Marshall, who is black, serves half the children she used to have. Their emergency supplies bought cleaning and personal protective equipment, and operating costs have more than doubled.

“We don’t even make money,” she said. “It’s all about survival.”

Marshall said she survived mostly on loans and grants. However, the process is arduous and requires her to file documents, log expenses, save receipts, and write reports. She said paint suppliers don’t have the resources and information they need to navigate grant applications and government agencies.

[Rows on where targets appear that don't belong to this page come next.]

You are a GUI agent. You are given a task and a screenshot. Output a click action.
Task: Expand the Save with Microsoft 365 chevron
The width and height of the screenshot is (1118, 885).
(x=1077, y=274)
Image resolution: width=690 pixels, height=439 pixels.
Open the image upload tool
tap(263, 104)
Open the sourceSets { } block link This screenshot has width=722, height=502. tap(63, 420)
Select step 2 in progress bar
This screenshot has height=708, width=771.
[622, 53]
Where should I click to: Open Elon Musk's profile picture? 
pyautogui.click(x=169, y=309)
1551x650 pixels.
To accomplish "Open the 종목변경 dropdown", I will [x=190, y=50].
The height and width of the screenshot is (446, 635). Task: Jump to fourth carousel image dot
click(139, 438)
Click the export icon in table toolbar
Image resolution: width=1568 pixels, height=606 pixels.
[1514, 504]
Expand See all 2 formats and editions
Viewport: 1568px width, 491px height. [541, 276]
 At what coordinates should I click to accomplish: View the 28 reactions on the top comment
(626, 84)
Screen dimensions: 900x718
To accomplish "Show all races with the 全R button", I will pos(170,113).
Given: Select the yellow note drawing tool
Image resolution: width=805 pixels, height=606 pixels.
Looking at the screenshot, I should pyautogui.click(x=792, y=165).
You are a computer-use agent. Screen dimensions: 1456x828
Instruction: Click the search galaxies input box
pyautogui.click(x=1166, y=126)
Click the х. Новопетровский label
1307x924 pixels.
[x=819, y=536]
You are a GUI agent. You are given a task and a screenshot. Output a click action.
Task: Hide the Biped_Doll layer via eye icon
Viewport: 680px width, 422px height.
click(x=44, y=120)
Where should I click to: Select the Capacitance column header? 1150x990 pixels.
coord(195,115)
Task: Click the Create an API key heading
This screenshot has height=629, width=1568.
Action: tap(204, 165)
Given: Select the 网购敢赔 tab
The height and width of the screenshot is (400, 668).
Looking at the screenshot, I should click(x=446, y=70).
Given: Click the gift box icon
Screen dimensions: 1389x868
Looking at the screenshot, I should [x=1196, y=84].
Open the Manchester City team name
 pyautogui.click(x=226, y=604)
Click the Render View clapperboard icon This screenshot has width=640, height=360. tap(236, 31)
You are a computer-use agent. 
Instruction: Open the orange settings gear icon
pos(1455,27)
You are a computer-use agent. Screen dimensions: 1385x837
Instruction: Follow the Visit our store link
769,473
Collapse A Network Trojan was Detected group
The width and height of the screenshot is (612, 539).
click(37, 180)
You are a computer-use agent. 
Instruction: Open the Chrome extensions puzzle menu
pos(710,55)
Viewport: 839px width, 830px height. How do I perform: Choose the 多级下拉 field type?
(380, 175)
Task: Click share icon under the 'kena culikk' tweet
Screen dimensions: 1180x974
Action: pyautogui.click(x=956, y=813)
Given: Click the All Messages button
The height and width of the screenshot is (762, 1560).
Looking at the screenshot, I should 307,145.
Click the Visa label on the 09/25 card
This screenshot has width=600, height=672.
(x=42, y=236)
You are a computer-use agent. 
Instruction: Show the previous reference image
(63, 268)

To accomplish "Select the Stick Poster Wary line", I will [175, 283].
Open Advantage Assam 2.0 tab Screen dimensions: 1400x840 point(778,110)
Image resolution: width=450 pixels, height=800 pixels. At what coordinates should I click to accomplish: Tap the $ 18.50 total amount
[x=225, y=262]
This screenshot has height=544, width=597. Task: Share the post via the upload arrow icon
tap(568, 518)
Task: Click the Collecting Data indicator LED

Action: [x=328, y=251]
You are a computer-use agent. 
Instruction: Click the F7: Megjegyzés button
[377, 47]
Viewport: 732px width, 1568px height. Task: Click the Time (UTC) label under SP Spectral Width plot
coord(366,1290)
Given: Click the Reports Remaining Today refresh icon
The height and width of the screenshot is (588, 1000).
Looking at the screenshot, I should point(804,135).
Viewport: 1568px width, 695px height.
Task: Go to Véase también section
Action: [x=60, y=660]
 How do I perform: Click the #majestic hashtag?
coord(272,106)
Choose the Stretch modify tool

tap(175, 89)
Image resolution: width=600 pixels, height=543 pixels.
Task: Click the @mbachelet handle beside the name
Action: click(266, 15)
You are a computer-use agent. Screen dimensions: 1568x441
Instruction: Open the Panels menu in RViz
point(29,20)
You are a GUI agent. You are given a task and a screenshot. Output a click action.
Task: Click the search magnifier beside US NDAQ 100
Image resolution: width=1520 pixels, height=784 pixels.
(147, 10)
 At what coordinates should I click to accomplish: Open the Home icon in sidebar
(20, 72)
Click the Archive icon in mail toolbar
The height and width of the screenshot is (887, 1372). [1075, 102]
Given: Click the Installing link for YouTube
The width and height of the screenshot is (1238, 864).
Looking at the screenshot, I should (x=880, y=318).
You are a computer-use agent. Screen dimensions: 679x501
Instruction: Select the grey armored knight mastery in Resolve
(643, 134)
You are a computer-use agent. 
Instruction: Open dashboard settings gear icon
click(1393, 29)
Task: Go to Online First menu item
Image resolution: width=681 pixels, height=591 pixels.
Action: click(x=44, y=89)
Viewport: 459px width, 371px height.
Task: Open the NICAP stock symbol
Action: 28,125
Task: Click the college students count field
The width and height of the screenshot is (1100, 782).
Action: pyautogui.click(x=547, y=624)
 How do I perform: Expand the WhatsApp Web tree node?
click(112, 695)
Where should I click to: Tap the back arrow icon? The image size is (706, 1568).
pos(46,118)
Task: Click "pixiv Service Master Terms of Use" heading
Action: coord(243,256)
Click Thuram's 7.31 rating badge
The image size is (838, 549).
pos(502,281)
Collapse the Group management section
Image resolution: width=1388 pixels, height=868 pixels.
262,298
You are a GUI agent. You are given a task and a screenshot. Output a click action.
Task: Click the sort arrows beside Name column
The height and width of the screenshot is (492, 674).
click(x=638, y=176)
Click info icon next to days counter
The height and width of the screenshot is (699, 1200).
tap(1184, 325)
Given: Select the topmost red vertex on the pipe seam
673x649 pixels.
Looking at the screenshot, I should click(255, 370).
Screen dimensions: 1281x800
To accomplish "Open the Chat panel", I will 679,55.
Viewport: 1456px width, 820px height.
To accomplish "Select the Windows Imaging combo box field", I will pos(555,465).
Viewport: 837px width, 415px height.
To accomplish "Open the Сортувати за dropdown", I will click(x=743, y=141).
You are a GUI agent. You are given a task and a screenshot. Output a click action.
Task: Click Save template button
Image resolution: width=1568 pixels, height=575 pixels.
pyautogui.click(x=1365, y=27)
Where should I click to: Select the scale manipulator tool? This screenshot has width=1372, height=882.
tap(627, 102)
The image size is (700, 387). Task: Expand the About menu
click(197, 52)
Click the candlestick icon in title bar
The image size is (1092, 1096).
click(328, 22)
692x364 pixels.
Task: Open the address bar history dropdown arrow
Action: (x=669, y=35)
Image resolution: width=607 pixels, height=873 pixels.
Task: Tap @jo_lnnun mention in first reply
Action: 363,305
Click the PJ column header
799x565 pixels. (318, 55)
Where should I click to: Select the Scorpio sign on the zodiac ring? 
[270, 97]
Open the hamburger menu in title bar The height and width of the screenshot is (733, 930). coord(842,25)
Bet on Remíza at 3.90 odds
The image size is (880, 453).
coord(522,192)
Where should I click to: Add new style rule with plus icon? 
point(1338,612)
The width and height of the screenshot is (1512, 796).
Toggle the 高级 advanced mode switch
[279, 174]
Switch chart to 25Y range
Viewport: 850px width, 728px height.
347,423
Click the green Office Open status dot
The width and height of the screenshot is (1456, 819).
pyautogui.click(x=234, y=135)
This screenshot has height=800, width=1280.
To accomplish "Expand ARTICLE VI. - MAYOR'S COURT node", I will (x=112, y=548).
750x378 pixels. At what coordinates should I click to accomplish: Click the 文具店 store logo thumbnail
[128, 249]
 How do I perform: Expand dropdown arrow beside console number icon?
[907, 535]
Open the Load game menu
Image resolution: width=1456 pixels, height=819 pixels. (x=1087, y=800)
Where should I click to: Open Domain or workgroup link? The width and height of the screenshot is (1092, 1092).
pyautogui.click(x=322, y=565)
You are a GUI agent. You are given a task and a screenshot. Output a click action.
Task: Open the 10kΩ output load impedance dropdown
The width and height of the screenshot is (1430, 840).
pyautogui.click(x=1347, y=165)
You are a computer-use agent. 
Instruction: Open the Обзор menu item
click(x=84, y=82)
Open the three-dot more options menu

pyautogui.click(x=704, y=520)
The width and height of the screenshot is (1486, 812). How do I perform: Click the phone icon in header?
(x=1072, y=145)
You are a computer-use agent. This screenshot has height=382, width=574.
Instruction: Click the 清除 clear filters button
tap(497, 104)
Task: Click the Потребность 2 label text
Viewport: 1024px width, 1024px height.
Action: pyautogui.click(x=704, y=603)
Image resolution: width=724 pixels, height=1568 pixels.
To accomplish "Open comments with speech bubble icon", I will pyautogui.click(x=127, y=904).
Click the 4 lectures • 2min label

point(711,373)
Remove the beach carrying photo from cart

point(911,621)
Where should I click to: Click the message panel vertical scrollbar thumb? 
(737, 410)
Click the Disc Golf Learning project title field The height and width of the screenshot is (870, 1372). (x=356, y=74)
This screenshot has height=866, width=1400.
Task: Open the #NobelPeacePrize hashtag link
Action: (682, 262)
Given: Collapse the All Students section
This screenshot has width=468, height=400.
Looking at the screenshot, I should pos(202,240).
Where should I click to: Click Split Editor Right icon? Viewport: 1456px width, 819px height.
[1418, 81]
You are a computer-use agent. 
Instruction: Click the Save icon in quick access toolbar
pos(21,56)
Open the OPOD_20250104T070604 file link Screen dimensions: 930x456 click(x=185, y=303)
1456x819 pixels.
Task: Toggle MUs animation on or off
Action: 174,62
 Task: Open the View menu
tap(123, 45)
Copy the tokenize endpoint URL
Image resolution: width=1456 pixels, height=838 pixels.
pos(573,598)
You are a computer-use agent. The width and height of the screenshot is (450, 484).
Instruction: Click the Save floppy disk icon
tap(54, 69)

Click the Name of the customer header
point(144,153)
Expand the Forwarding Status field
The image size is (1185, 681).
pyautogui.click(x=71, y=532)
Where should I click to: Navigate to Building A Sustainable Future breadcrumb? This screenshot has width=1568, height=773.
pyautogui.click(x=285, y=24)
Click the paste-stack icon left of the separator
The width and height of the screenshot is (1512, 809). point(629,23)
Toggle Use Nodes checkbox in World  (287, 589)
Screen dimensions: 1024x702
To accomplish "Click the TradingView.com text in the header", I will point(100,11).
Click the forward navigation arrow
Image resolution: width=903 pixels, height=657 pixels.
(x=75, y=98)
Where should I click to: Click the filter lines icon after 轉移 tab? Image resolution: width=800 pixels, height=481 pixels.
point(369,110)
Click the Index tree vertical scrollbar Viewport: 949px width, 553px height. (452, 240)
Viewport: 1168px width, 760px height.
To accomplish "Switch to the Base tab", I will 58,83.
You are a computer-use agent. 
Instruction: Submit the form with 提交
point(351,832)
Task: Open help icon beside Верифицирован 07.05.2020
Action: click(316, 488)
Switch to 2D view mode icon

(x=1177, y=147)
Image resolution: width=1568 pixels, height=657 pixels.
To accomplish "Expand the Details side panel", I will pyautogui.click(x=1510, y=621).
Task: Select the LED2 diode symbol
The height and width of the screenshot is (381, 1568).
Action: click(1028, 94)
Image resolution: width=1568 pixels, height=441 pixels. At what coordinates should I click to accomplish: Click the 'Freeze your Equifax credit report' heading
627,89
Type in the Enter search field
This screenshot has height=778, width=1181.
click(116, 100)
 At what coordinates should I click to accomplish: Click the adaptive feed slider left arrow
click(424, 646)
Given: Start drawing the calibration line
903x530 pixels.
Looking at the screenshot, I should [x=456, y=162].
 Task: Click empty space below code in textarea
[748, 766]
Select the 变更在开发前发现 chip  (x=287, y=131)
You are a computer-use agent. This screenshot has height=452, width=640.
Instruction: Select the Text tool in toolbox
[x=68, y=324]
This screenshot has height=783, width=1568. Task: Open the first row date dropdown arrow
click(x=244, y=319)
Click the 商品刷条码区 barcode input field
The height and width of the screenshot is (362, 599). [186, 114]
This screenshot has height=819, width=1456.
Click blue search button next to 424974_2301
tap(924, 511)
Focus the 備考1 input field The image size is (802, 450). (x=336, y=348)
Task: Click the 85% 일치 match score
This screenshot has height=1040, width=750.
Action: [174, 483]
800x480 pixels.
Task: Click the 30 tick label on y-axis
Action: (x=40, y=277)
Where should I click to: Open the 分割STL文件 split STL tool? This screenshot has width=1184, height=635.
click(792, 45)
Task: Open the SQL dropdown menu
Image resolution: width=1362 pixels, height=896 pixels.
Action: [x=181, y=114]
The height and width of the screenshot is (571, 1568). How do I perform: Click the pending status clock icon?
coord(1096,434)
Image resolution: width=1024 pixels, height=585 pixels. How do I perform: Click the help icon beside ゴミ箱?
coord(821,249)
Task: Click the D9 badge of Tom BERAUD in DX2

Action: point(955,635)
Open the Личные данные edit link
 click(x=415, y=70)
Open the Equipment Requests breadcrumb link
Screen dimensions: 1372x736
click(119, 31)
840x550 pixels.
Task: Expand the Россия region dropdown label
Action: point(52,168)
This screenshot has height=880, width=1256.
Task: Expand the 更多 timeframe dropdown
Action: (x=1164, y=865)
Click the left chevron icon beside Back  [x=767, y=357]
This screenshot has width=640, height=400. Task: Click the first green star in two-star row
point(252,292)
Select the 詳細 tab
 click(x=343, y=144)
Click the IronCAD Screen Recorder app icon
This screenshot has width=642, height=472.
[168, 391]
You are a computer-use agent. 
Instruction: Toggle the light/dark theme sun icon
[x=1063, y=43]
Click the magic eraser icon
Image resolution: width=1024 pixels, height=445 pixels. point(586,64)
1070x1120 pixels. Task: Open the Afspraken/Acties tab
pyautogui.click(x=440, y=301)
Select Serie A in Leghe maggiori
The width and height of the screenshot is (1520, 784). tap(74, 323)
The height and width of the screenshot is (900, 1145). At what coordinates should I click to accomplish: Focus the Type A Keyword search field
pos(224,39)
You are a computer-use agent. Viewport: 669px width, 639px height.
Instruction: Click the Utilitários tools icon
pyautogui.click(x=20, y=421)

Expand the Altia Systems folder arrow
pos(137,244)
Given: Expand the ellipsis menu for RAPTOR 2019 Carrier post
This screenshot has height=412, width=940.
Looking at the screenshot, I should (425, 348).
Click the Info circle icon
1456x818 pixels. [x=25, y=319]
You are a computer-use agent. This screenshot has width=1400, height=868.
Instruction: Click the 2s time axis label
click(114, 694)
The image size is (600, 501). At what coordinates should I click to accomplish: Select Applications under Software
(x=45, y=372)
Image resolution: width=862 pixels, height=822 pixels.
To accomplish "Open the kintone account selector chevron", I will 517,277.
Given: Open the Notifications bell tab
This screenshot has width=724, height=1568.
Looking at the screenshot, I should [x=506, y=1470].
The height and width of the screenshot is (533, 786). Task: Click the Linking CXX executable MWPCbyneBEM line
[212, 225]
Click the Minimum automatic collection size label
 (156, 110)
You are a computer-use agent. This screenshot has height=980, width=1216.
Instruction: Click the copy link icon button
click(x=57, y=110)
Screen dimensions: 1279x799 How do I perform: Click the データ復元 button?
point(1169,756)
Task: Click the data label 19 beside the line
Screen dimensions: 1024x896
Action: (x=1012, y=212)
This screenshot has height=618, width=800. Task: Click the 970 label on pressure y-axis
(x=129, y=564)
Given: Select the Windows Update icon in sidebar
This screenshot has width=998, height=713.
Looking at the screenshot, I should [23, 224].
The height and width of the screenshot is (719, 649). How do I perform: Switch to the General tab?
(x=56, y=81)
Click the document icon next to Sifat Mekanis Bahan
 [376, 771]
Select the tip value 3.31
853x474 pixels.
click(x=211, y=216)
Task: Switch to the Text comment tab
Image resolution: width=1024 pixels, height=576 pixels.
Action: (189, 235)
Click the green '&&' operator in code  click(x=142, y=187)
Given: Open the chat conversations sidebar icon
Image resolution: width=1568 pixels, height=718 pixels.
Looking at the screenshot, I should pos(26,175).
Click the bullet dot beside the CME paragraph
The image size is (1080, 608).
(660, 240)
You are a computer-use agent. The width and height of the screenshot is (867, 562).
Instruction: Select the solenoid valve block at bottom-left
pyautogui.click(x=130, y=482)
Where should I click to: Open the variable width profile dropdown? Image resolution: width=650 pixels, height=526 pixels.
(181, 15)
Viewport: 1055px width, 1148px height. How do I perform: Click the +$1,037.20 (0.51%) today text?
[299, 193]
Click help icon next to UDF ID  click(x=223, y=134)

“Nobody tells us how to do that,” she said. “We’ll find out for ourselves. We have to take care of ourselves and nobody seems to care. “

Maria Potts, director of Kids World in Falls Church, Virginia, also relies on grants and PPP loans. With only seven of the original 14 children she still had in her program, Potts laid off three assistants and worked 70-hour weeks.

It goes through three times as much paper towels, disinfectant, and bleach. Much of their scholarship goes towards PPE and cleaning products.

“Without the paycheck protection plan, we probably wouldn’t have survived,” said Potts, who is Latina.

Many of their colleagues in the Hispanic Association for Child Care in Northern Virginia have had to close. Potts has helped many of the remaining individuals apply for scholarships. She says language barriers prevent many Spanish-speaking childcare workers from getting access to grants and support.

The U.S. House of Representatives passed two laws in July – the Childcare Act is Essential and the Childcare Act to Boom the Economy – aimed at stabilizing the childcare industry during the pandemic and creating a $ 50 billion fund for the childcare sector.

Christine Johnson-Staub, Senior Policy Analyst at the Center for Legal and Social Policy, sees the further development of this legislation only as a first step.

Johnson-Staub, who has been in childcare policy for three decades, said workers need a hazard payment and funds for cleaning supplies and PPE. She said federal dollars should be tracked to ensure they are distributed fairly, and guidelines should support fair pay and job quality for child carers of color.

Austin recommends shifting childcare costs from individual families and providers. With parents bearing most of the childcare costs, centers in low-income color communities are disadvantaged.

“We don’t tell students they can’t go to third grade if they can’t pay for it,” she said. “And we don’t tell third grade teachers that they are paid based on what their students can afford. Why is this okay for child carers? “

Policy changes did not come soon enough to save the center of De La Rosa. After sending her parents a letter announcing the closure, Katie Nance was so devastated that she cried. Nance’s 5-year-old daughter Lily had been on the program for nearly two years. According to Nance, the lessons De La Rosa taught Lily, as well as the perspective she provided as a Latina teacher, were critical to her growth.

Today De La Rosa’s house feels empty and quiet. She misses the children’s laughter. Her husband’s job helped keep her family alive, but the loss of the business forced her to rethink her budget. It has had other effects as well – some intangible, but just as real.

“It was like mourning someone,” said De La Rosa. “This school was such a big part of me and then suddenly it was gone.”